I have no desire to discriminate or shame, I just think people should have a little more knowledge and take more responsibility when it comes to their children’s diet. That’s all. It’s not about what I find beautiful or not, it’s about what’s healthy or not. Anyway, thank you.

Thank you?  I’m thinking of a two word phrase, “you” is the second word, but “thank” is most definitely not the first.  This is such bullshit I feel like I need boots to break it down but here goes:

  • Having “no desire to discriminate or shame” doesn’t matter if you are, in fact discriminating and shaming. If you aren’t sure whether posting a picture of a child with a caption suggesting that her body makes her
  • If his goal was to give people more knowledge about kid’s health, then his post should have been information about kid’s health.
  • In addition to cheap fat shaming, it’s also cheap stereotyping, for all he knows it could have been iced tea or water in that cup, and even if it wasn’t I’m sure there were plenty of thin kids drinking soda that day who were not photographed for the express purpose of shaming them and making wild accusations about their parents. When you apply an appearance-based double standard you’re discriminating.  Since he has “no desire to discriminate” that should have been a great reason not to post this.
  • You cannot tell how healthy someone is based on their body size. You cannot tell the quality of someone’s parents based on their size.  You cannot tell the quality of a parent by their size.  The only things you can tell about someone based on their size, as Marilyn Wann has very famously said, is what size they are, and what your personal prejudices are about people that size are.
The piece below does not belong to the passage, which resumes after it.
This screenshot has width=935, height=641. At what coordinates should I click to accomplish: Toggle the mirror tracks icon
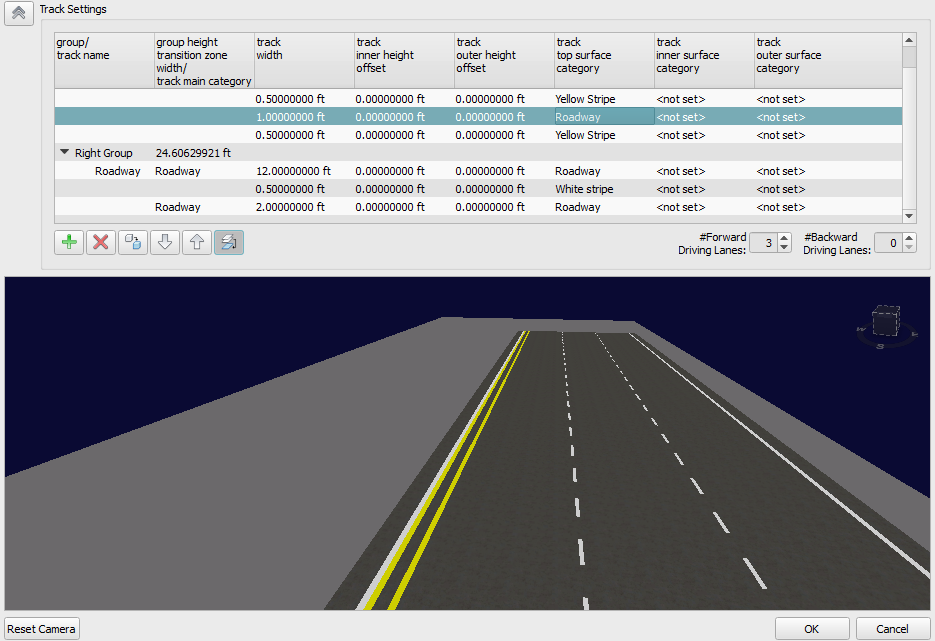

This is what happens in a society where fatphobia is not just accepted but actually encouraged, often by the government. When people are encouraged to join the “war on obesity,” we get people who think it’s actually ok to fat-shame children. Kids come in lots of sizes for lots of reasons and stigmatizing the kids and accusing their parents of child abuse is a stunningly terrible idea. Just ask the parents of Anamarie Regino who was torn from her home at 3 years old.  When she failed to lose weight in foster care it was determined that a genetic disorder caused the weight gain and she was returned to her family. Oddly, parents seem to find “We’re sorry, our bad” to be cold comfort for the pain and loss caused by having their kids ripped out of their home because of the way they look.

The girl’s sister saw the picture that Val posted and was justifiably shocked. It seems that, like so many pictures of fat people, this picture was taken without the girl’s (or her parents’) knowledge or permission, with the express purpose of mocking her. Val took the photographer’s dream of fat-shaming a little girl and gave it the wings of his 365,000 followers. The girl, now 16, and her family are suing the photographer, Val, and CBS (the picture appeared on cbsnews.com) to the tune of $6 million.

Maybe that’s what it will take to make this trend of fat shaming memes based on pictures taken without permission to stop. Maybe if stigmatizing, stereotyping, fat shaming, and making baseless accusations about fat people becomes expensive, it will help those who lack the capacity to treat other people with basic human respect to, if not locate their humanity, at least not visit their issues on the rest of us.